Submit the original of the completed form in hard copy or facsimile to the appropriate FSA servicing office.
Customers 
who have established electronic access credentials with USDA may electronically 
transmit this form to the USDA servicing office, provided that (1) the 
customer submitting the form is the only person required to sign the 
transaction, or (2) the customer has an approved Power of Attorney (Form 
FSA-211) on file with USDA to sign for other customers for the program and type 
of transaction represented by this form.
Features 
for transmitting the form electronically are available to those customers with 
access credentials only.  If you 
would like to establish online access credentials with 
USDA, follow the instructions provided at the USDA eForms web site.
Producers 
must complete Items 1 through 9B.
 
| Fld. Name/ Item 
      No. | Instruction | 
| 1A State 
      Name | Enter the State name 
      where the farm is located. | 
| 1B | Enter the County name 
      where the farm is located. | 
| 2 Producer Information 
       | Enter the producer’s 
      name, address including Zip code, and telephone number including area 
      code. | 
| 3 Identifica- tion Number | Enter the producer’s 
      social security number or tax ID number. | 
| 4 Farm 
      Number | Enter the Farm Number 
      on which the exemption request is being made. | 
| 5 Crop 
      Year | Enter the crop year 
      for which the exemption request is being made. | 
| 6 Cropland | Enter the number of 
      acres for which the exemption request is being 
    made. | 
| 7 Reason for 
      Request | Enter the reason for 
      the request.  Describe in 
      detail the conservation measures that are required but will not be applied 
      and the reasons they will not be applied. | 
| 8A Producer’s 
      Signature | Enter the producer’s 
      signature.

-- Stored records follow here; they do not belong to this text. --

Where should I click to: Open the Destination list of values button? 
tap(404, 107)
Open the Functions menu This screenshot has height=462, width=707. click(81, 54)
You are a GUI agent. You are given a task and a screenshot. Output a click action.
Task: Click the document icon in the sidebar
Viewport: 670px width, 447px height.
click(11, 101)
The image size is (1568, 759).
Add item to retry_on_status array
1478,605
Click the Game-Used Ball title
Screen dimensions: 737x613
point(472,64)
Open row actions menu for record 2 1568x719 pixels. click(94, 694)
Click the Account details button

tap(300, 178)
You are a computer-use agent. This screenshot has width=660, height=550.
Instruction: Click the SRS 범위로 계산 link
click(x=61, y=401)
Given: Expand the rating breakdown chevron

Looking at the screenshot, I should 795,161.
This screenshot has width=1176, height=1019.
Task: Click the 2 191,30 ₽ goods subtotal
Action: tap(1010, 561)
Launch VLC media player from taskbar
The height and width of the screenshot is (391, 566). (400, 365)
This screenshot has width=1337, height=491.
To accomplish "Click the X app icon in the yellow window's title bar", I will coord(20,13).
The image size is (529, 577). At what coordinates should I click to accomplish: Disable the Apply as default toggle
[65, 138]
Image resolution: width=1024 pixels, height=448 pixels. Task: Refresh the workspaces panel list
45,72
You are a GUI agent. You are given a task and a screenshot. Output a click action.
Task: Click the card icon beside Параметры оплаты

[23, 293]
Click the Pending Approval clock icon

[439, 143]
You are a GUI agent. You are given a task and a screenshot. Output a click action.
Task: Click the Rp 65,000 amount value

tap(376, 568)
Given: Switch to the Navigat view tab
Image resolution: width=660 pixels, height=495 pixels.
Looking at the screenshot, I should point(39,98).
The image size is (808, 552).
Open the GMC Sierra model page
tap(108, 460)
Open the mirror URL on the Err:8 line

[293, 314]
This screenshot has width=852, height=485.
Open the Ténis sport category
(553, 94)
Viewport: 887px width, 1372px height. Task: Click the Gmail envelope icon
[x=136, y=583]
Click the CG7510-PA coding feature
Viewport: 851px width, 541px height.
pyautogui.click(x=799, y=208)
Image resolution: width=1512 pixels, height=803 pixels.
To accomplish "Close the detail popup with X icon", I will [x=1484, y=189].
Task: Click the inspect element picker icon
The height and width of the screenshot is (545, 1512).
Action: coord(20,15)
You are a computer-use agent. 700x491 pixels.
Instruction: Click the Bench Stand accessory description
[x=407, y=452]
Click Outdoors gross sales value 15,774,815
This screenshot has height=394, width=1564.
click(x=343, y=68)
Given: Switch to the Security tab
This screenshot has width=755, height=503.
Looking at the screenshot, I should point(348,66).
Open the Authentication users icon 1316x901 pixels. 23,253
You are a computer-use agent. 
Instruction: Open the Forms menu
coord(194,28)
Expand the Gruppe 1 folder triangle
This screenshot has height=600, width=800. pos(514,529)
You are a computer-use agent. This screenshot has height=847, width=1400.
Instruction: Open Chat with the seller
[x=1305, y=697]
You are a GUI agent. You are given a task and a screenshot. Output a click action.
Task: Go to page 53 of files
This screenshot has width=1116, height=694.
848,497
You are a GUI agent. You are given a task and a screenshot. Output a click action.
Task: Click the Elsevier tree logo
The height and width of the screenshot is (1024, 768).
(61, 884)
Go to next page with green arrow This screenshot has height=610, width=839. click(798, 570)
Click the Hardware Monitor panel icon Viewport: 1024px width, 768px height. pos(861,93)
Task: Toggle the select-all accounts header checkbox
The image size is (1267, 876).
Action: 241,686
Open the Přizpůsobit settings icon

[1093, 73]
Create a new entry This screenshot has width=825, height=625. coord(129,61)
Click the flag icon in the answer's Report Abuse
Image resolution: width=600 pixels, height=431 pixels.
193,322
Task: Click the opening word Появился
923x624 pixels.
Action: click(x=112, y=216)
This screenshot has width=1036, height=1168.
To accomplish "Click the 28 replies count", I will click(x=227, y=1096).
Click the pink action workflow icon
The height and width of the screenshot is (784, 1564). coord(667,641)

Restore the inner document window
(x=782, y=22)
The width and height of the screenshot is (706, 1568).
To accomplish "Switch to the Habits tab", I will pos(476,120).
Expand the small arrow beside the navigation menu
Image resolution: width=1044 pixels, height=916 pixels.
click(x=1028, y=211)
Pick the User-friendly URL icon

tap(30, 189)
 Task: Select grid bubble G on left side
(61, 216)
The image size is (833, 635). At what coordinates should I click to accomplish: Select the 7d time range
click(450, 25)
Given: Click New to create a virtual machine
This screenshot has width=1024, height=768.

If you are mailing 
      or faxing this form, print the form and manually enter your signature. If 
      this form is approved for electronic transmission and you have established 
      credentials with USDA to submit forms electronically, use the buttons 
      provided on the form for transmitting the form to the USDA servicing 
      office. | 
| 8B Date | Enter the date of 
      producer’s request. | 
| 9A Landlord’s 
      Signature | Landlord’s signature, 
      if applicable. | 
| 9B Date | Date of landlords’ 
      signature. | 
Items 10 – 27 are for FSA's use only.